Ci sono giorni in cui non mi riconosco. Mi guardo allo specchio e vedo un corpo che non è più quello di ieri e forse nemmeno quello di stamattina… eppure è sempre il mio.

Un corpo che cambia, che sente tutto: il tempo, gli sbalzi d’umore, le tensioni, l’amore, la stanchezza. Non giudico, ascolto. Il primo ciclo e muto, spaesata, quasi tradita, anche un po’ fiera: tocca a me, ora posso creare. Non so davvero cosa voglia dire, ma dentro qualcosa cambia per sempre. Le mie fasi come quelle della luna. A volte luminosa, a volte buia, mai vuota. La maternità, sei prima una cosa, poi un’altra: lasci che l’esistenza ti riscriva da capo. Ti modifichi, il cuore si espande, l’identità si frantuma e si ricostruisce. In menopausa la donna ha una voce diversa. Germoglio, fiore e poi terra fertile di esperienza. Una ciclicità che non finisce mai e che mi lega profondamente alla Terra.
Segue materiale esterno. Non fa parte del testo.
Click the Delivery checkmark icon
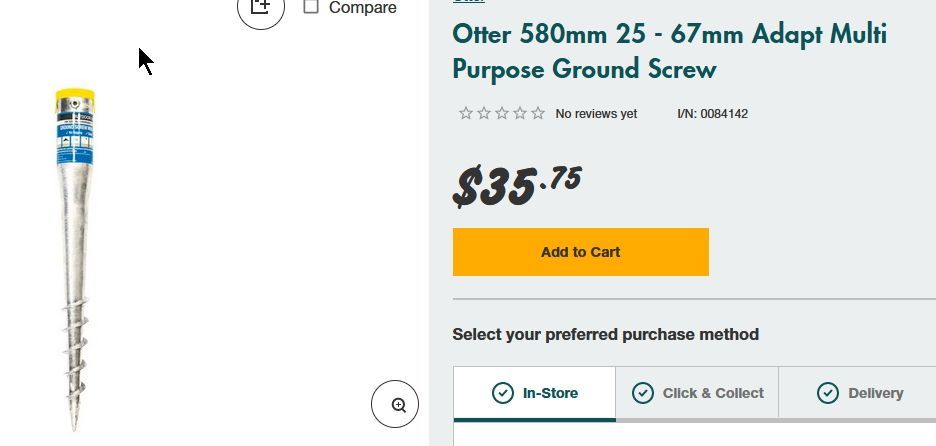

Alla Vita stessa. Attraverso rotture che mi lasciano a pezzi. Giorni in cui penso di non rialzarmi mai più, non ho più voglia di amare, di fidarmi, di aprirmi. Qualcosa tuttavia comincia sempre a rifiorire. Sempre. Come se fossi programmata per ricominciare, anche quando non ci credo più. Mi sento viva e rinasco, anche dopo aver toccato il fondo. E’ sacro questo continuo trasformarmi. Forse Dio ha un volto più vicino a quello di una donna che di un uomo.

La donna accoglie, plasma, nutre. Non è questo il divino: generare, proteggere, lasciare andare e poi ricominciare?

La vita stessa è energia femminile: prende, stravolge, insegna. Ama e poi lascia, dando sempre un’altra possibilità. Nelle antiche culture, la donna era vista come intermediaria tra il cielo e la terra. Dea, madre e sciamana. Colei che conosceva i ritmi della natura, che li viveva nel proprio sangue. Oggi la società tende a dimenticare questa connessione profonda, ma essa continua a esistere sotto la superficie, come un fiume carsico. Essere donna è sentire tutto e vivere tutto, anche quando fa male. E poi, nonostante tutto, ritrovarsi. Ogni volta diversa, ogni volta vera.